Судья кивнула головой, и с места поднялась невысокая полноватая женщина непонятного возраста. Она выглядела настолько просто, что, закрыв глаза, трудно было с первого раза воспроизвести её образ по памяти.
– Зинаида Георгиевна, спасибо, что нашли время прийти на это заседание, – начал прокурор. Власова коротко кивнула головой и сглотнула. Прокурор одобряюще кивнул ей в ответ. – Вы, так случилось, остались единственным человеком, который близко знал Германа Георгиевича. Расскажите нам немного о нём, пожалуйста.
Сестра Германова поджала губы и начала не сразу.
– Герман с детства был трудным ребёнком, но он никогда не позволял себе обижать младших или слабых. Вы знаете, мы жили без отца, а матери было трудно уследить за всем в доме. Ну, как его описать? Нормальный, простой человек был. В детстве мечтал стать пилотом. Но учился плохо, поэтому и поступить не смог в училище. Пить он не пил. Да и не курил никогда. Не знаю даже, когда к этому вашему странному порошку пристрастился.

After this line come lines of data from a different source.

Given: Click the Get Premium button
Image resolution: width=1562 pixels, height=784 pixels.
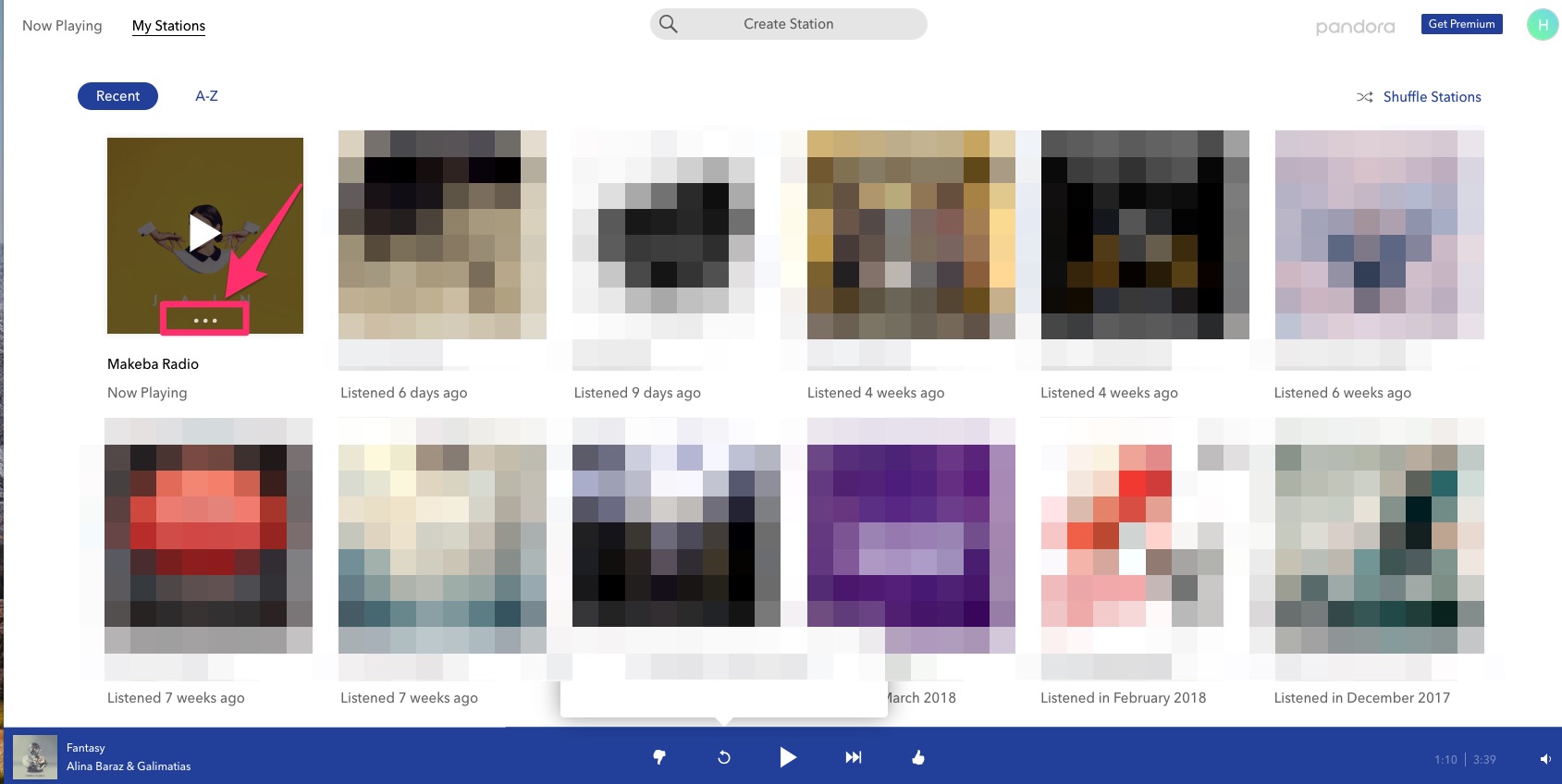Looking at the screenshot, I should [x=1461, y=24].
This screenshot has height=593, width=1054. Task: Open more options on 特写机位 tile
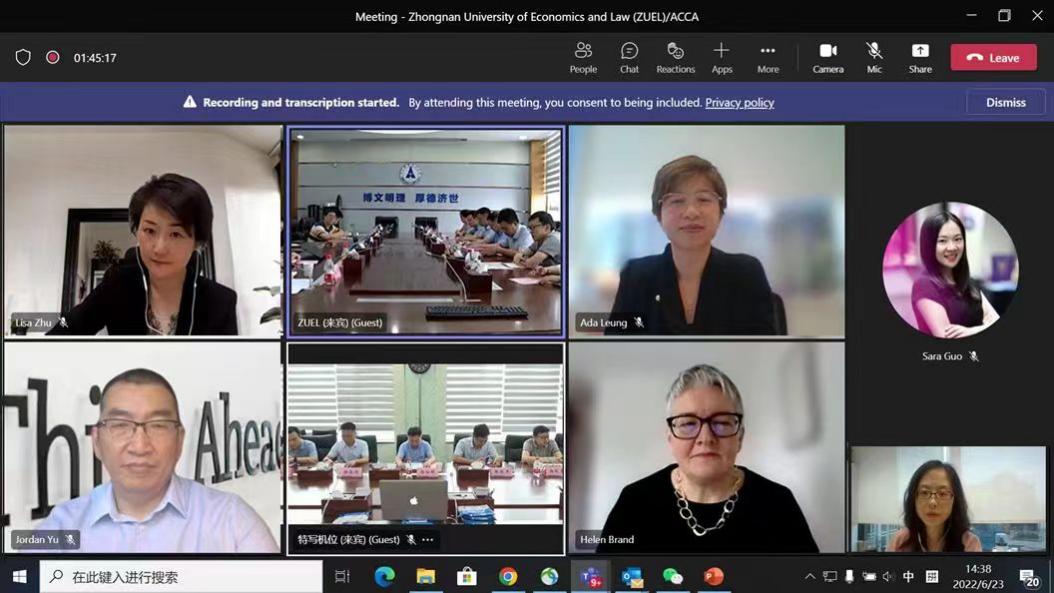428,540
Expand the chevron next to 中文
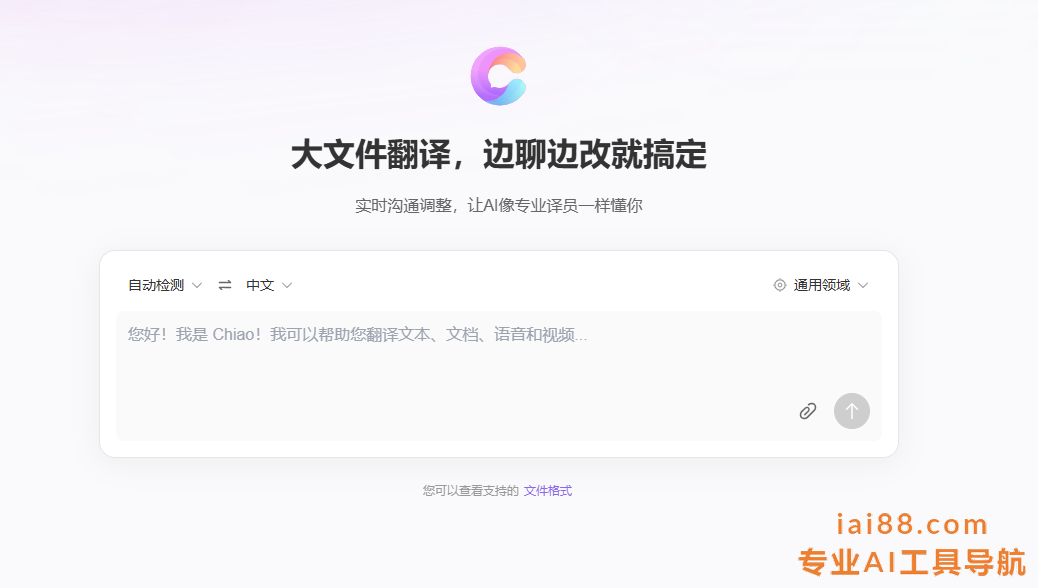This screenshot has height=588, width=1038. click(x=287, y=285)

Это, что, наркотик был?
– Нет, это был стимулятор мозговой активности, не вызывавший привыкания и зависимости, но постепенно разрушавший определённые зоны мозга, – кратко ответил прокурор.
– Ну, да. Вы уже говорили. Вот. Я в восемнадцать лет уехала в Новосибирск, там вышла замуж, у нас родился ребёнок. С мужем живу до сих пор. Всё нормально. А с ним с тех пор с ним и не виделись.
– Вы не пытались связаться с братом? Узнать, как он тут? Что делает, как живёт?
– Да нет как-то… Не было желания особого.
– А почему? Ведь он ваш единственный родственник.
– Знаете, сложно всё так. Даже не знаю, как это сказать…
– А вы не волнуйтесь. Расскажите всё, как есть, как помните и как считаете нужным.